Translucent bricks and plates are nothing new: it's been an intermittent problem for several years, in particular white plates, some of which look translucent when held up to the light. The reason for it, apparently, is that insufficient dye is introduced as a cost-cutting measure.
However, it looks as things have taken a turn for the worse. Chris McVeigh (Powerpig) sent me this picture and writes "I just picked up Monster Fighters 9466 (Crazy Scientist and his Monster), which I was excited about because of the new/rare parts in medium blue.
"Well, that excitement was short-lived. Upon opening the set I discovered that almost all of the medium blue bricks were of poor quality.
"The bricks seem to weigh less, have more sheen, are much less opaque, and the colour is slightly warmer than standard medium blue. I suspect these bricks were made in China. It's very, very disappointing, and I can only hope this is a one-off, and not the start of a new trend.
"As far as I can tell, the only medium blue bricks in the set that are of standard quality are the 1x2x2 slopes. Everything else is the poorer plastic."
Now I don't have this set to see for myself, but if you do, did you notice this problem? Does it worry you?
Update: This has proven to be a hot, emotive, topic! Clearly the quality of LEGO is something we are all passionate about.

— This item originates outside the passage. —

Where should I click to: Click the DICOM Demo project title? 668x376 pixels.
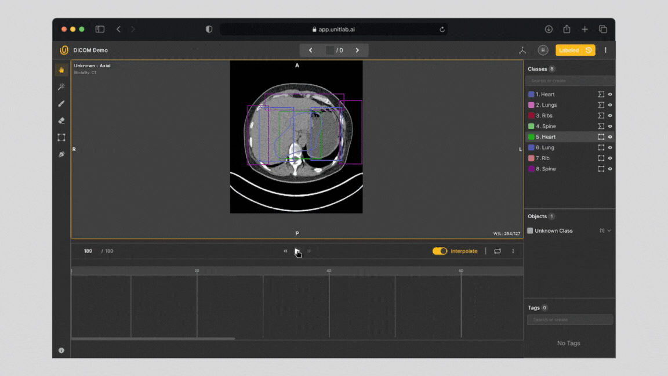[x=89, y=50]
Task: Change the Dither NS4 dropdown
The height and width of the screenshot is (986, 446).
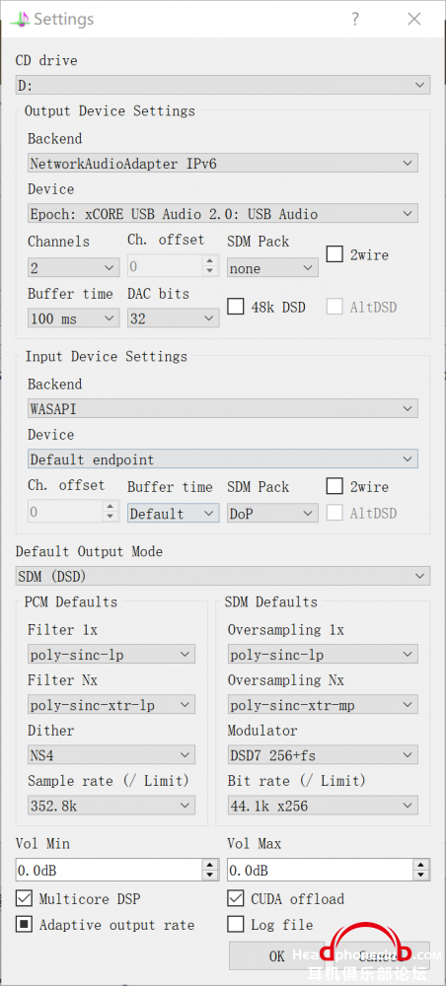Action: pos(112,755)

An unofficial LEGO spokesman has explained in the comments why the bricks may look like this: "Current 2x4 bricks are thinner walled then those made about 5 years ago, this led to more consistent clutch power and in natural light they are supposed to look the same, but of course if you back light them they will be more transparent - in any colour. I'd like to know if the 1x2 or 2x2 had similar issues. Either way if you are not happy, call consumer services. One thing though - not one of these is made in China."